Так скорее прочь из оков малодушья, тины раздвоенности!
На врага смело ударьте всей силой, бейтесь с ним – не на живот, а на смерть!
Это очень недурно сказано. Революционеры охотно рукоплещут таким речам. Но где тот враг, на которого надо «ударить всей силой»? За что именно нужно биться с ним не на живот, а на смерть? В чем состоит «все», которому в горячей проповеди Бранда противостоит «ничего»? Бранд и сам этого не знает. Поэтому, когда толпа кричит ему: «Веди! все мы идем за тобою!», он может предложить им только такую программу действий:
В высь по застывшим волнам ледников, вниз по долинам, селеньям, вдоль-поперек мы всю землю пройдем, петли, силки все развяжем, выпустим души, попавшие в плен, их обновим и очистим, дряблости, лени сотрем все следы, будем воистину – люди, пастыри; старый чекан обновим, в храм превратим государство!

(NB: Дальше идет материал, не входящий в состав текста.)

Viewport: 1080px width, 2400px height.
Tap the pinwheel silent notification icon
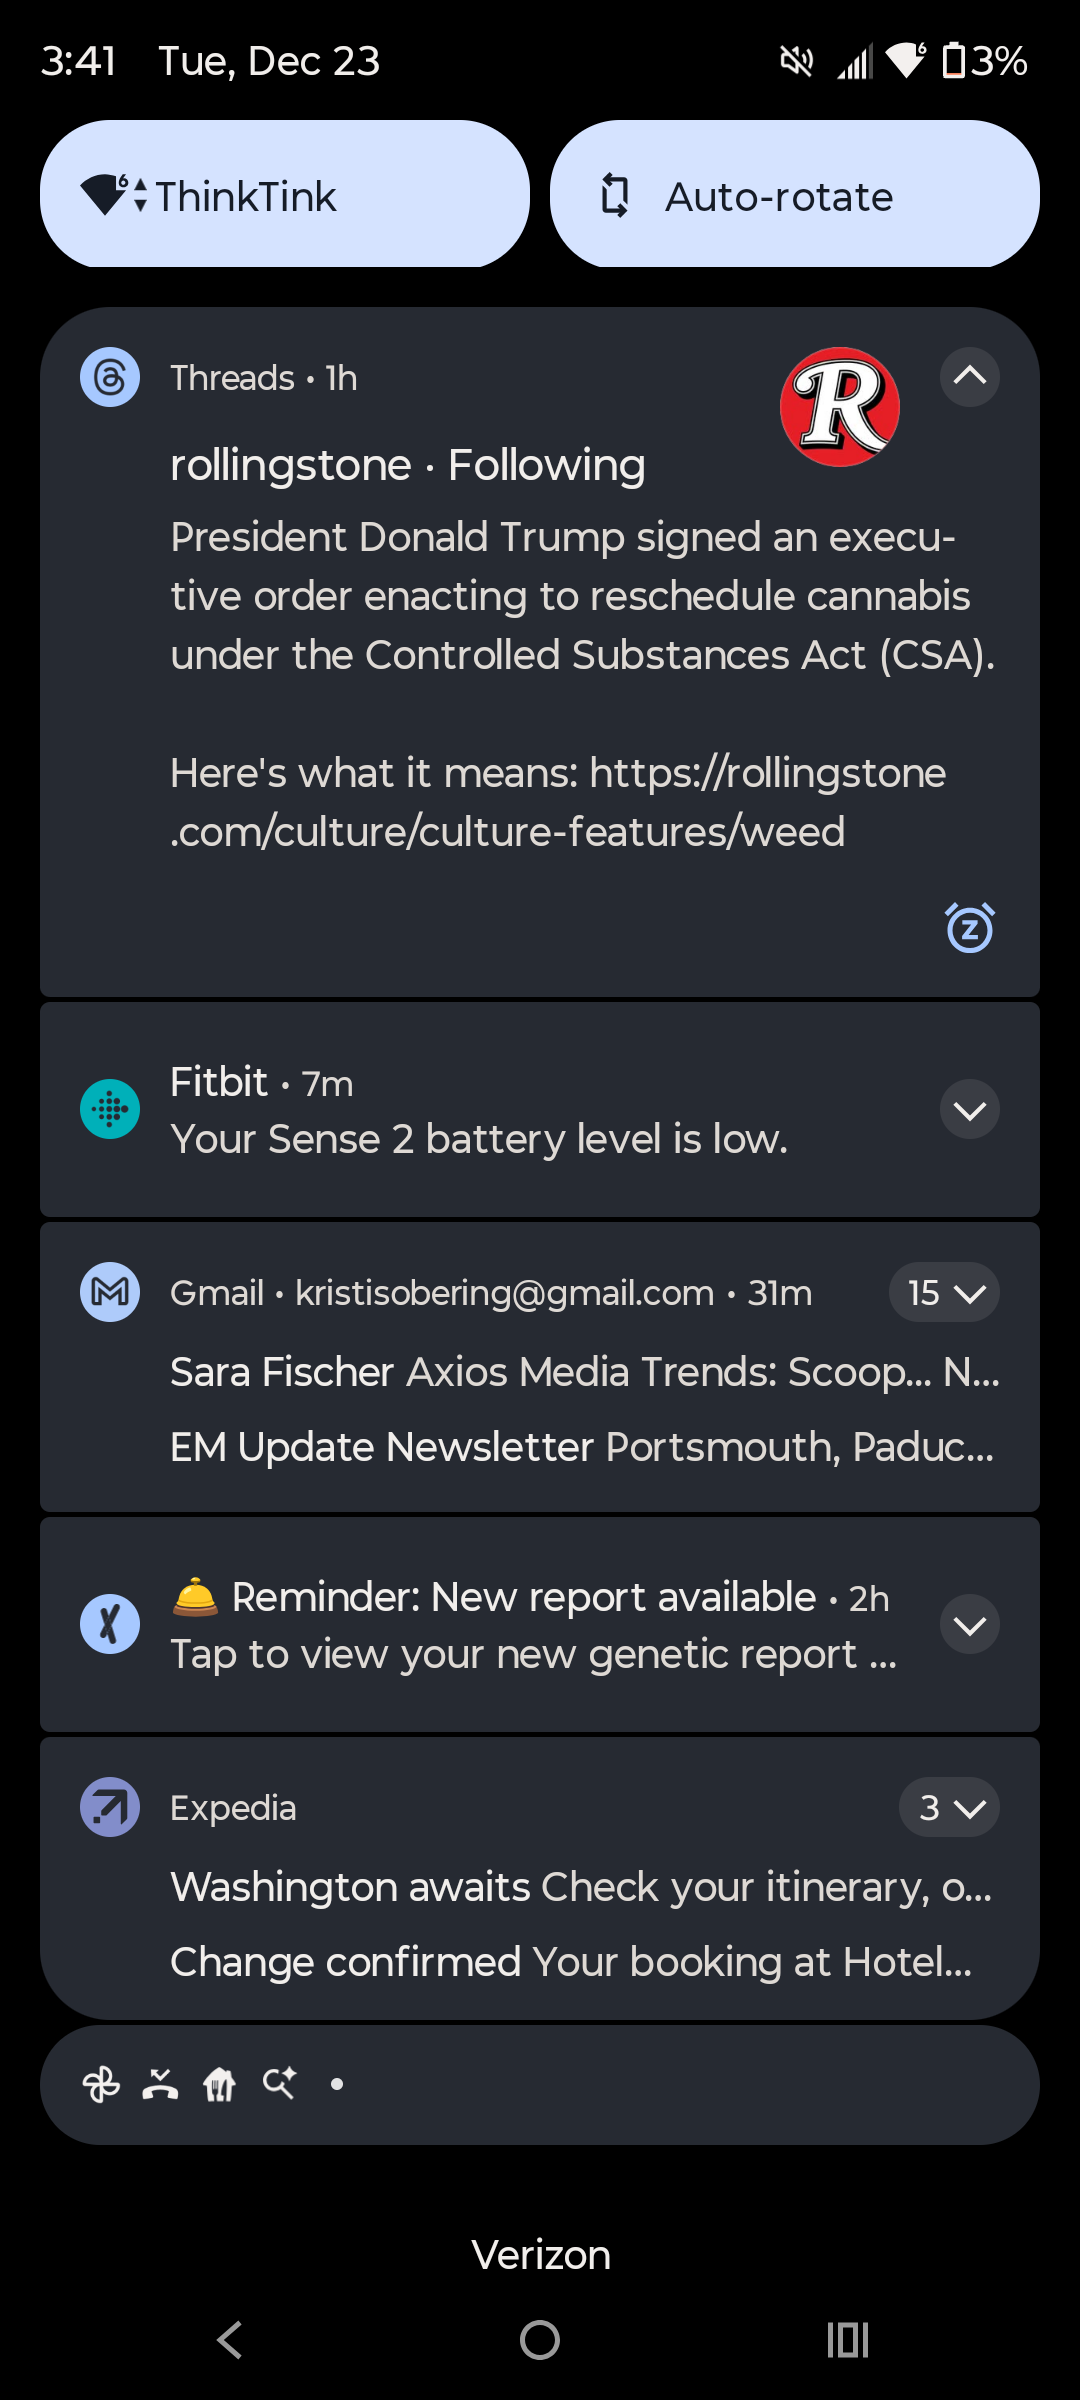coord(101,2084)
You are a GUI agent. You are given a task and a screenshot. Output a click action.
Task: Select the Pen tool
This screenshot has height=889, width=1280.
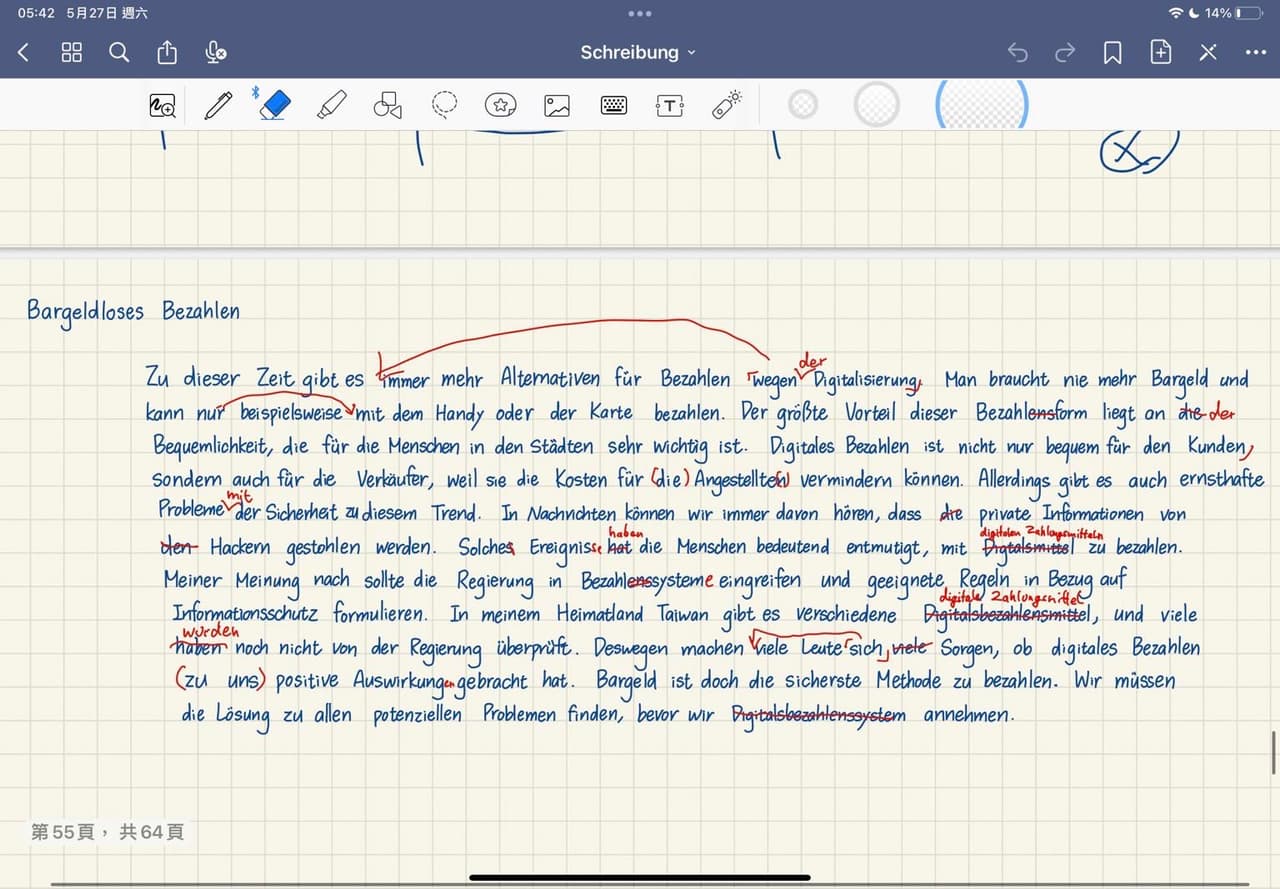coord(218,105)
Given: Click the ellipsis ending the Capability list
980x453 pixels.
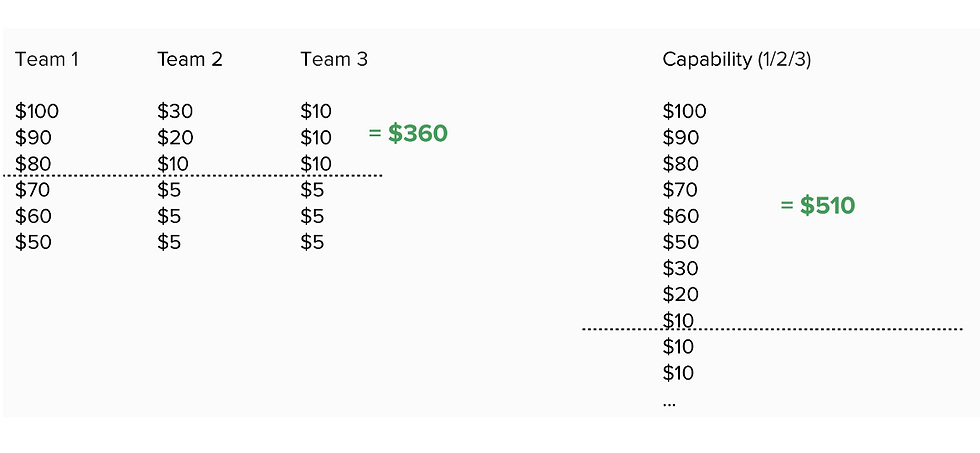Looking at the screenshot, I should (669, 402).
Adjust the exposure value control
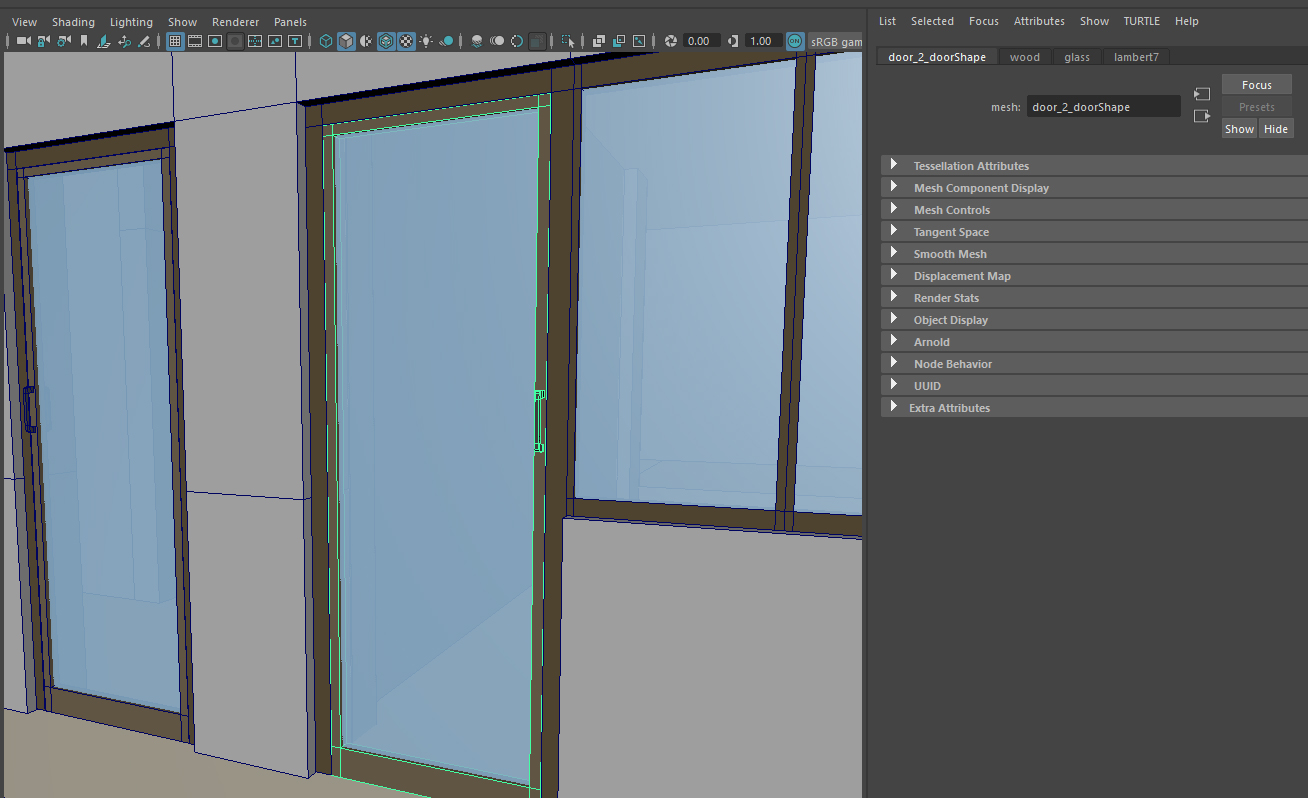Image resolution: width=1308 pixels, height=798 pixels. [x=700, y=41]
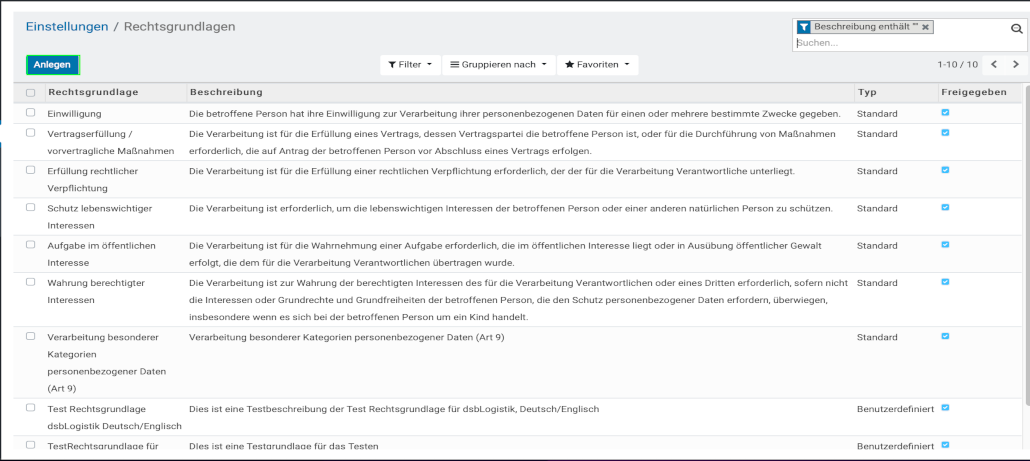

Посмотрите же, что выходит.
Бранд предлагает своим слушателям порвать цепь компромиссов и энергично взяться за дело. В чем будет состоять это дело? В обновлении и очищении душ, попавших в плен, в стирании с них всех следов дряблости и лени, т. е. в том, чтобы научить всех людей порвать цепь компромиссов. А что будет, когда они порвут эту цепь? Это – неизвестно ни Бранду, ни самому Ибсену. Вследствие этого борьба с компромиссами становится сама себе целью, т. е. оказывается бесцельной, а изображение этой борьбы в драме, – путешествие Бранда и следующей за ним толпы «в высь, по застывшим волнам ледников», – выходит не художественным, а, пожалуй, даже и антихудожественным. Не знаю, какое впечатление произвело оно на вас, а меня оно заставило вспомнить о Дон-Кихоте: скептические замечания, делаемые уставшей толпой Бранду, сильно напоминают те замечания, которые Санхо Панса делает своему рыцарственному господину. Но Сервантес смеется, между тем как Ибсен проповедует. Поэтому сравнение оказывается далеко не в пользу этого последнего.
Ибсен привлекателен своим «нравственным беспокойством», своим интересом к вопросам совести, моральным характером своей проповеди. Но его мораль так же отвлеченна, а поэтому так же бессодержательна, как мораль Канта.
Кант говорил, что если ставить логике вопрос, что истинно, и стараться получить от нее ответ на этот вопрос, то выходит смешная картина, похожая на то, как если бы один человек доил козла, а другой – подставлял решето.
По этому поводу Гегель справедливо замечает, с своей стороны, что совершенно такая же смешная картина получается, когда люди ставят чистому практическому разуму вопрос о том, что такое право и долг, и пытаются ответить на него с помощью того же разума.
Кант видел критерий нравственного закона не в содержании, а в форме воли, не в том, чего мы желаем, а в том, как мы желаем. Этот закон лишен всякого содержания.
По словам Гегеля, такой закон «указывает лишь, чего нельзя делать, но не говорит, что следует делать. Он абсолютен не положительно, а отрицательно; он имеет неопределенный или бесконечный характер, тогда как нравственный закон по своему существу должен быть абсолютным и положительным. Поэтому нравственный закон Канта не имеет нравственного характера» [2] Ср. Куно Фишер, История новой филос., т. VIII, Спб. 1902 г., стр. 279–280.
.
Точно так же не имеет нравственного характера и нравственный закон, проповедуемый Брандом. Благодаря своей пустоте, он оказывается совершенно бесчеловечным, что хорошо видно, например, в той сцене, где Бранд требует от своей жены, чтобы она рассталась, во имя благотворительности, с тем чепчиком, в котором умер ее ребенок и который она, по ее словам, берегла на своей груди, смочив его своими слезами. И когда Бранд проповедует этот закон, бесчеловечный именно в силу своей бессодержательности, он доит козла, а когда Ибсен представляет нам этот закон в живом образе, он напоминает человека, подставляющего решето и тем желающего помочь доению козла.
Правда, мне могут сказать, что сам Ибсен делает существенную поправку к проповеди своего героя.
Когда Бранд умирает, задавленный лавиной, некий «голос» кричит ему, что бог есть deus caritatis. Ho эта поправка розно ничего не изменяет. Несмотря на нее, нравственный закон все-таки остается в глазах Ибсена сам себе целью. И если бы наш художник вывел перед нами героя, проповедующего на тему о милосердии, то его проповедь вышла бы не менее отвлеченной, чем проповедь Бранда. Он явился бы лишь разновидностью одного и того же вида, к которому принадлежит и строитель Сольнес, и скульптор Рубек («Когда мы, мертвые, пробуждаемся»), и Росмер, и даже – странно сказать! – обанкротившийся делец Джон Габриэль Боркман перед смертью.